Par-delà le cynisme et le désenchantement

«CE QU’IL RESTE DES MOTS» Face au drame de Sierre, Matthieu Mégevand refuse l’impuissance des mots et se lance dans une quête de sens qui convoque penseurs et écrivains. Un passionnant roman philosophique.

 

On se souvient encore du drame de Sierre, ce terrible accident d’autocar où vingt-deux enfants belges ont perdu la vie. C’était le 13 mars 2012, ils rentraient de vacances de neige, leur car lancé à 100 km/h avait percuté de plein fouet le mur d’un tunnel. L’enquête n’a pas pu trouver de causes à l’accident: le véhicule et la chaussée étaient en parfait état, le chauffeur sobre, les limitations de vitesse respectées. Aucune faute, aucune raison, aucun coupable: le choc est plus brutal encore, le mal surgit dans une gratuité nue, absurde, intolérable. Après les paroles et les rituels de deuils, seuls demeurent un silence insupportable et un criant sentiment d’injustice devant le néant. «Que peut-on dire sur ce qui ne dit rien?» Face à cette aporie, Matthieu Mégevand refuse de se résigner. Les mots sont-ils impuissants? Il vaut en tous cas la peine de livrer bataille. L’auteur genevois se lance alors dans une quête philosophique et romanesque autour de la question du sens, qui convoque penseurs, écrivains, artistes et amis proches. A tout juste 30 ans, il signe avec Ce qu’il reste des mots – son troisième livre après Jardin secret et Les deux aveugles de Jéricho – un roman passionnant, qui allie réflexion et autofiction et se lit comme une enquête très intime sur des interrogations fondamentales.

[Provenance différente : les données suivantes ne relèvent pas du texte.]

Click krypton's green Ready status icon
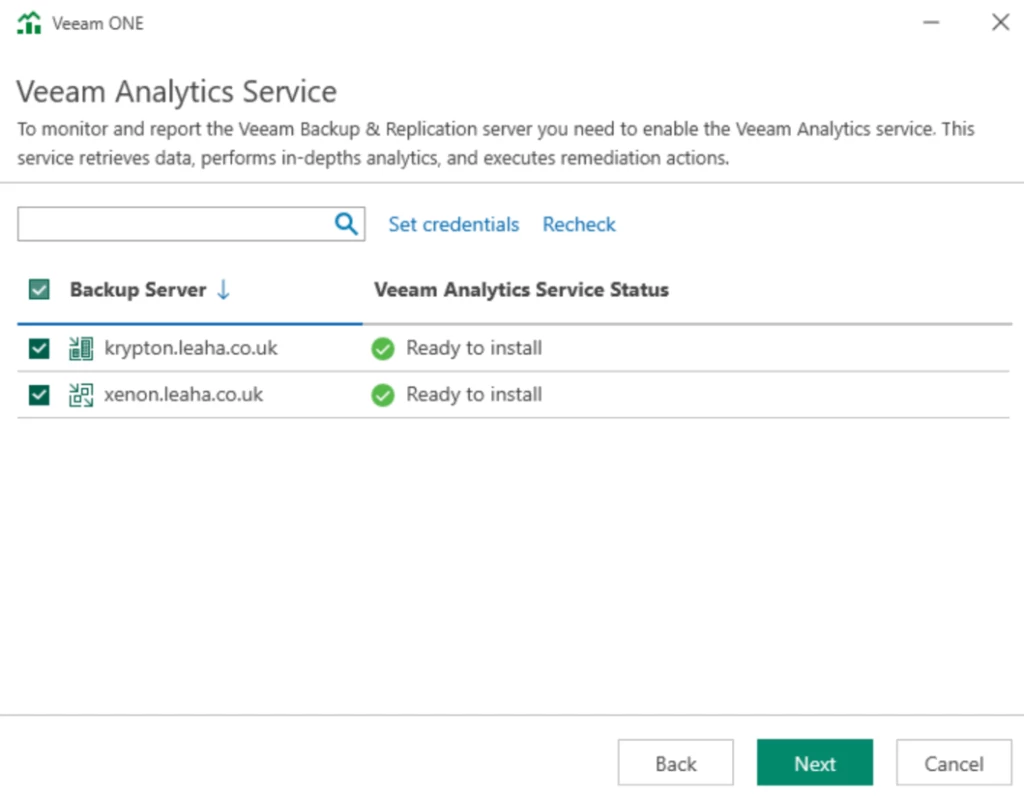The image size is (1024, 801). 383,349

Quel est le sens de l’existence? Pourquoi le malheur? Comment Dieu peut-il permettre un tel drame? Que signifie le mal? A partir du fait divers, Matthieu Mégevand enquête dans les grands textes en limier du verbe et de la pensée, ouvre des pistes, alterne réflexions, fiction et dialogues philosophiques. Il connaît sa matière, lui qui a étudié la philosophie et l’histoire des religions, et l’agence de manière vivante et personnelle.

«S'EMOUVOIR, ET PRODUIRE DE L'AMOUR»

Le premier professeur interrogé joue le rôle d’aiguillon. Philosophe du langage, ce logicien a consacré plus de trente ans à l’étude du sens et écrit au narrateur: «Pour moi la mort est un événement comme un autre, et peu importe sous quelle description on meurt. Entre naissance et mort on peut avoir du bon temps et du mauvais temps, mais il n’y a aucun mal dans le monde. Ni aucun bien d’ailleurs.» C’est contre cette rationalité matérialiste que le narrateur va mobiliser ses ressources. Il lit le poète Philippe Jaccottet, évoque Melancholia de Lars von Trier, se sent proche de Wittgenstein qui pressentait une dimension ineffable au-delà de la limitation des mots. Il interroge un ami médecin souvent confronté à la mort, découvre chez Camus une révolte pleine de beauté et d’exaltation malgré l’absurde. Il trouve aussi une réponse possible auprès de son amie Hannah, lumineuse musicienne dont les chansons ouvrent un monde auquel le langage n’a pas accès. Il interroge encore Spinoza, Sénèque ou Nietzsche, le Jésus de l’Evangile de Luc, la religion catholique. Mais aussi l’idée même de Dieu, avec l’aide du philosophe juif Hans Jonas qui oppose à sa toute-puissance un «dynamisme créateur». Bref, il essaie les pensées comme il le ferait d’un habit tantôt trop juste, tantôt trop lâche, et sa quête de sens se double d’une quête d’identité. Quand Hannah tombe malade, il vivra ces questions dans sa chair et trouvera l’amour au fond du désespoir.

Au terme de son voyage philosophique, Matthieu Mégevand pressent en effet un noyau qui échappe aux constructions symboliques et au langage, une forme de transcendance qui n’a rien à voir avec la religion et n’est pas non plus une consolation. Tout comme il n’y a pas de preuve de l’existence de Dieu ni de son absence, aucun logarithme ne saura jamais expliquer «ce qui, en nous, aussi profondément, avec cette puissance et cette ténacité, nous soulève et nous embellit». Il touche là, de manière vécue et non théorique, quelque chose qui résiste «contre tout ce qui s’acharne, aveuglément ou consciemment, à détruire et à humilier. Par-delà la vacuité, le nihilisme et l’absurdité. A rebours du cynisme et du désenchantement. Malgré le drame de Sierre. S’émerveiller, s’émouvoir, et produire de l’amour. Notre unique réponse.»

 

Matthieu Mégevand, Ce qu’il reste des mots, Ed. Fayard, 2013, 209 pp.